I wonder where that wretched boy can be!"
The "wretched boy" was Jimmy Griffiths afore-mentioned; he was the youth who was in the habit of blowing the organ. The schoolmaster, who was also the organist, was ill, and had sent word to Mr. Daintree that he would be unable to be at the church on the morrow. Eustace had asked Vera to take his place. Now Vera was not accomplished; she neither sang, nor played, nor painted in water-colours; but she had once learnt to play the organ a little--a very little. So she professed herself willing to undertake the office of organ-player for once, that is to say, if she found she could do it pretty well, only she must go into church and try all the chants over. So Jimmy Griffiths was sent for from the village, and Vera, with the church key in her pocket, strolled idly into the churchyard, and, whilst awaiting him, meditated upon the tomb of the two Mrs. Crupps.
She had come in from the private gate of the vicarage, and the vicarage garden--very bleak and very desolate by this time--lay behind her. To the right, the public pathway led down through the lych-gate into the village. Anybody coming up from the village could have seen her as she stood against the granite monument. She wore a long fur cloak down almost to her feet, and a round fur cap upon her head; they were her sister Theodora's sables, which she had left to her. Old Mrs. Daintree always told her she ought to sell them, a remark which made Vera very angry.

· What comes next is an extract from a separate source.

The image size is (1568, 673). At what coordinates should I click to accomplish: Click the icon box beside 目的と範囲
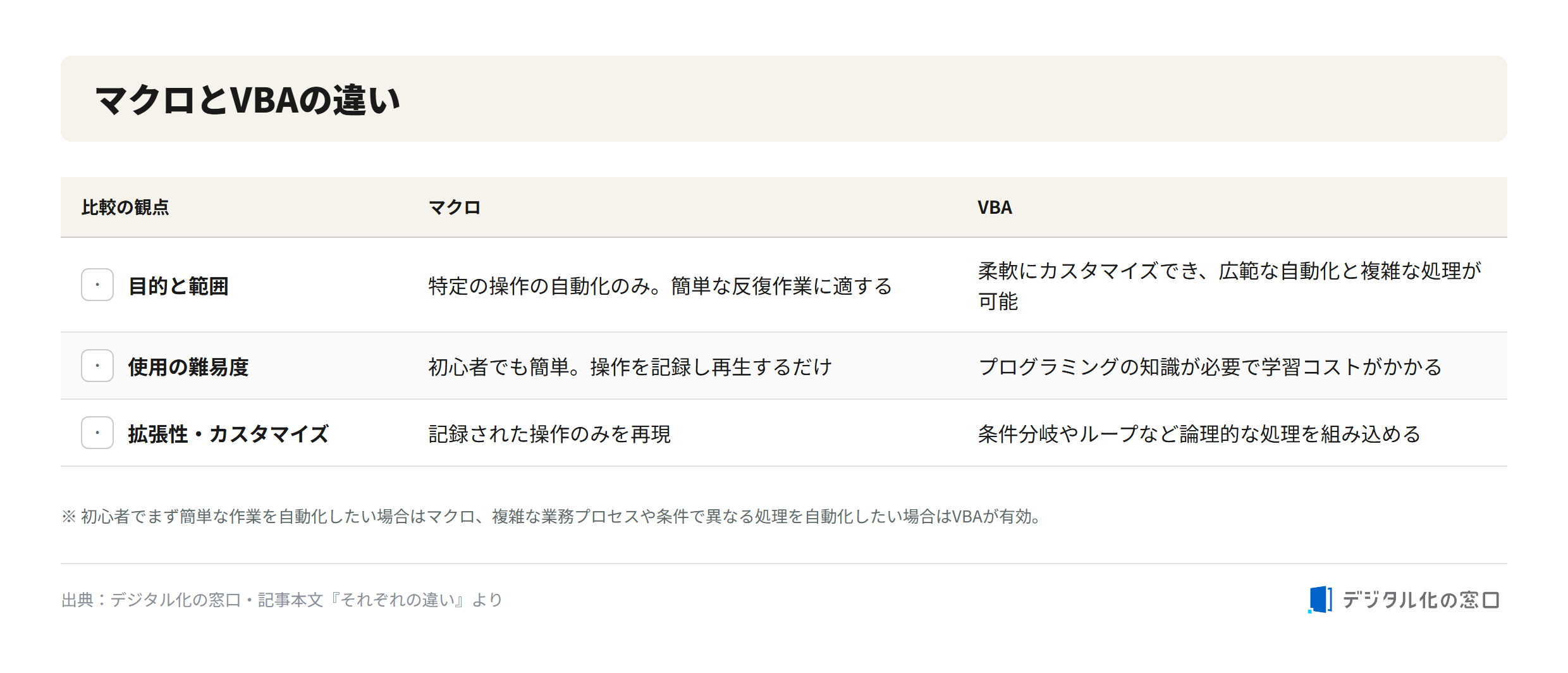tap(97, 285)
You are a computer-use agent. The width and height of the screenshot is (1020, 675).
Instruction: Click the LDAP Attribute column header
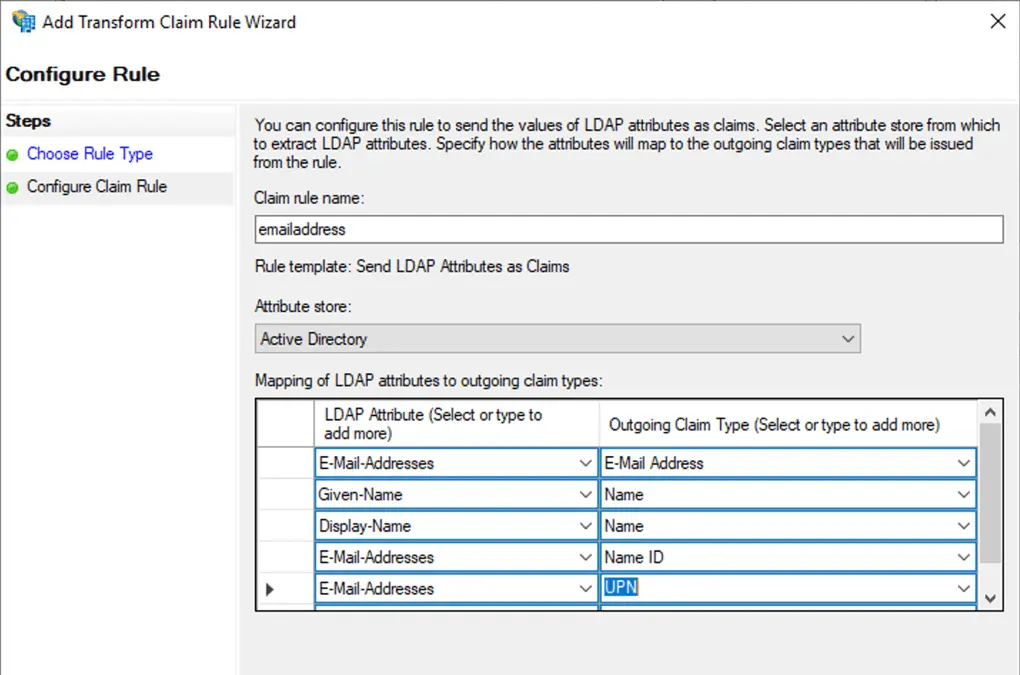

Her back was turned to the village and to the lych-gate, and she was looking up at poor Eustace's bug-bear--the barn-like chancel.
Suddenly somebody came up close behind her and spoke to her.
"Can you tell me, please, where the keys of the church are kept?"
A gentleman stood beside her, lifting his hat as he spoke. Vera started a little at being so suddenly spoken to, but answered quite quietly and unconfusedly,
"They are generally kept at the vicarage, or else in the clerk's cottage."
"Thank you; then I will go and fetch them."
"But they are not there now," said Vera, as though finishing her former remark.